(Stored data)

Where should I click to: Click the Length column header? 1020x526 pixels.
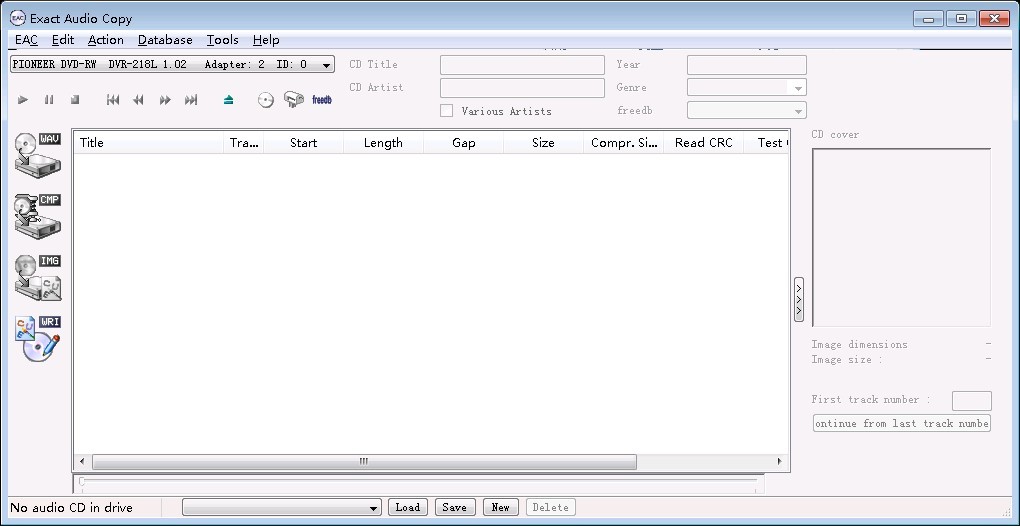pyautogui.click(x=383, y=143)
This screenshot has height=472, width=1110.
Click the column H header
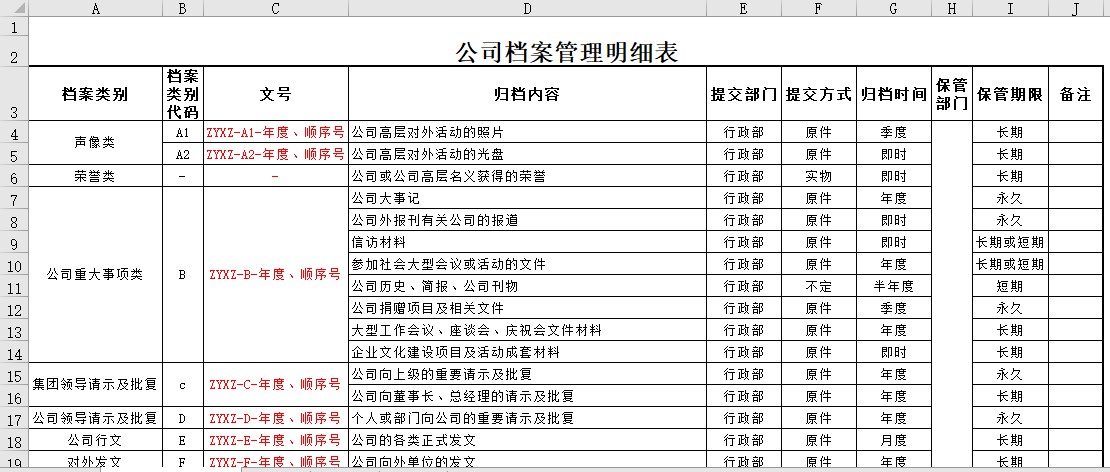pyautogui.click(x=951, y=8)
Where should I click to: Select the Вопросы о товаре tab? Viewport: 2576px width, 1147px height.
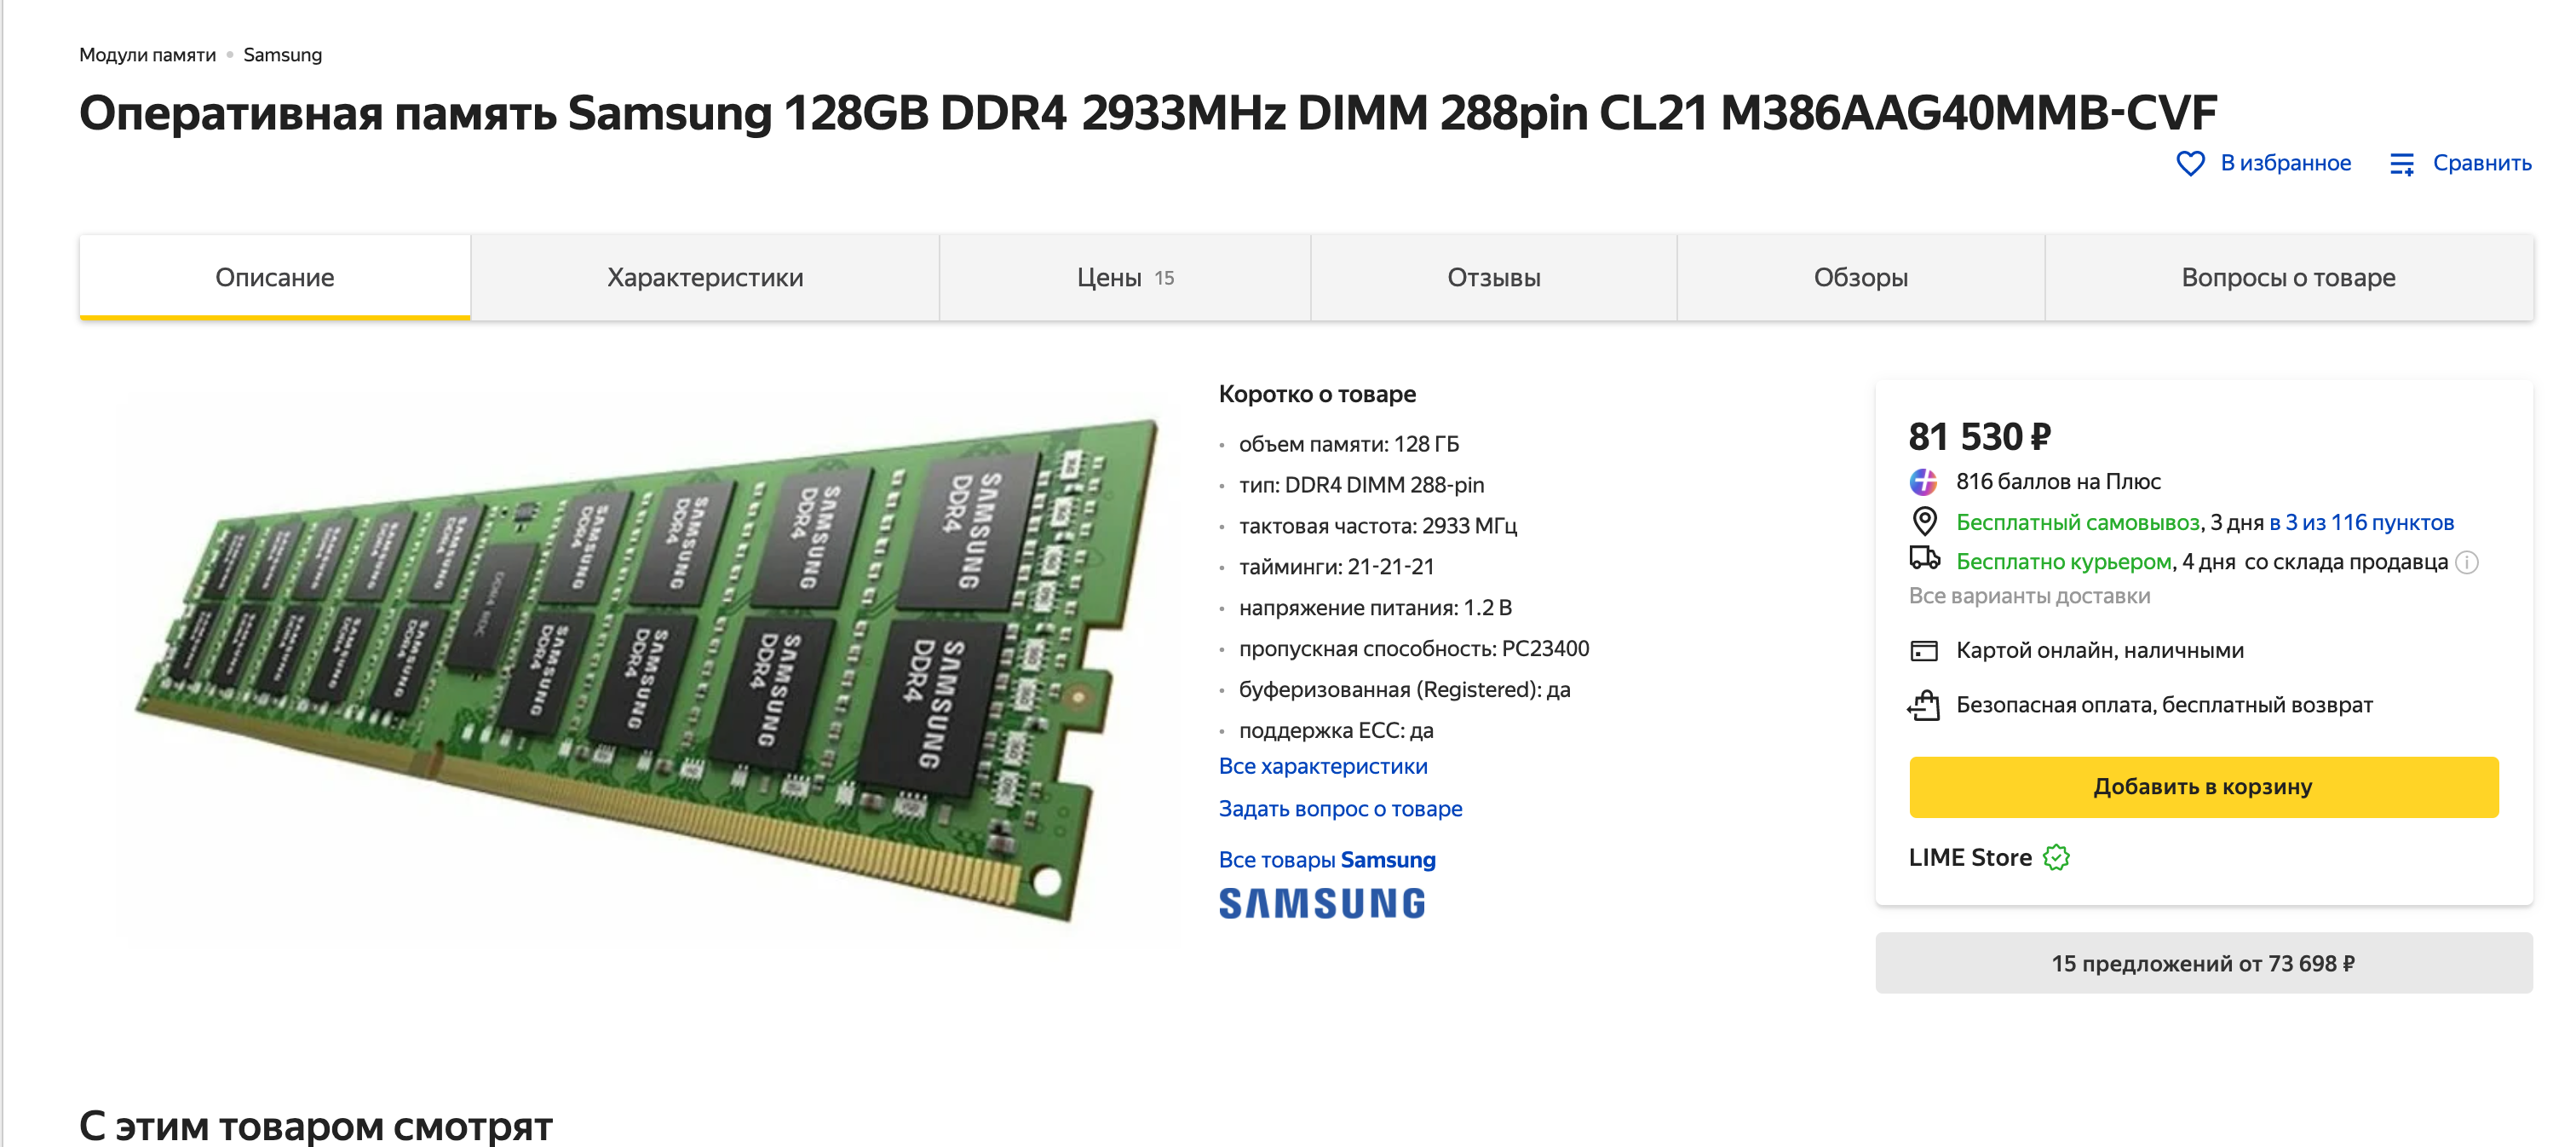(x=2288, y=278)
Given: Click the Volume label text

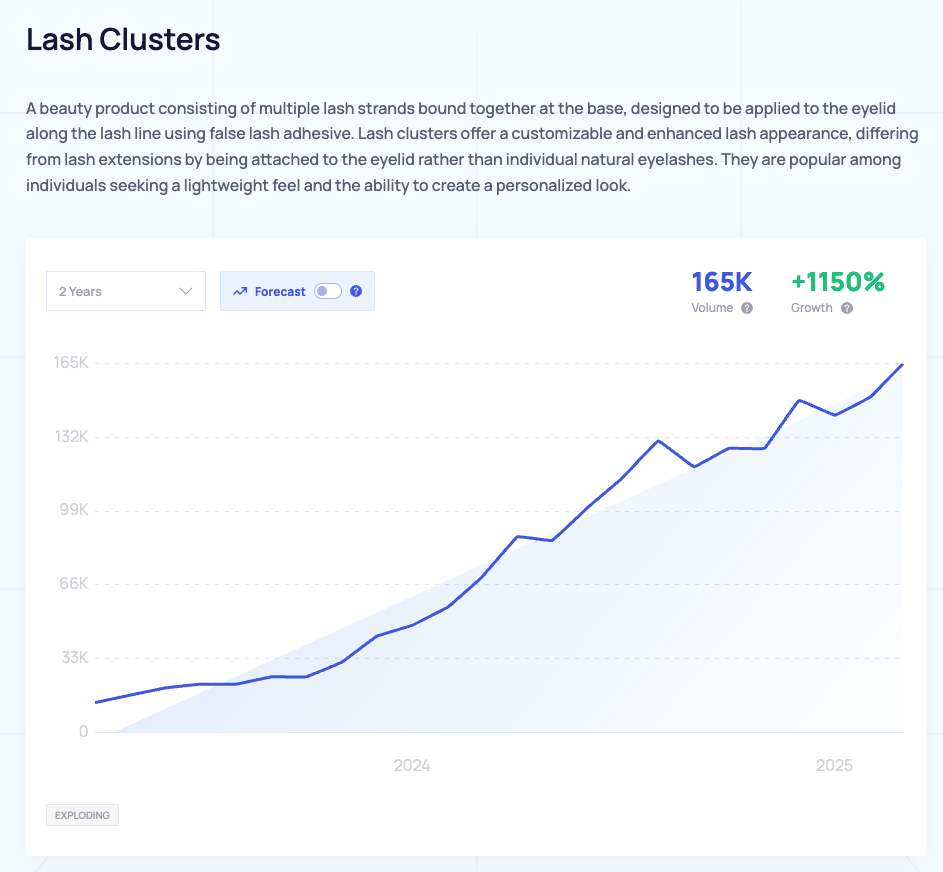Looking at the screenshot, I should 712,308.
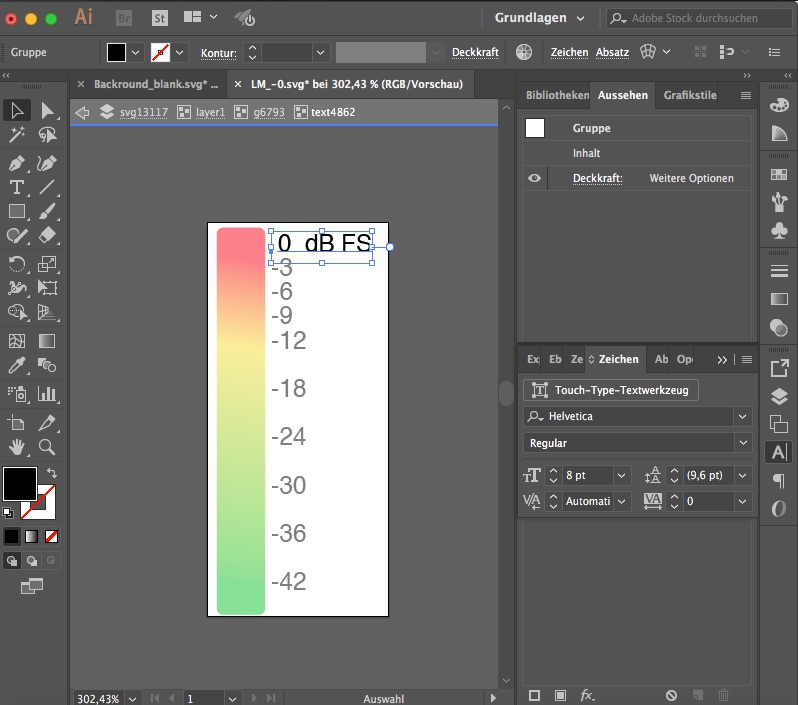Open the Regular font style dropdown
Viewport: 798px width, 705px height.
tap(742, 443)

- _Requirement_
Set down the records again exactly as they appear, leaving each picture behind.

- _Exercise result_
Where should I click to: Click the Length column header? 1020x526 pixels.
pyautogui.click(x=383, y=143)
This screenshot has height=472, width=1110.
Click the column H header
pyautogui.click(x=951, y=8)
Where should I click to: Select the Вопросы о товаре tab? Viewport: 2576px width, 1147px height.
(x=2288, y=278)
Given: Click the Volume label text

Looking at the screenshot, I should 712,308.
Open the Regular font style dropdown
Viewport: 798px width, 705px height.
tap(742, 443)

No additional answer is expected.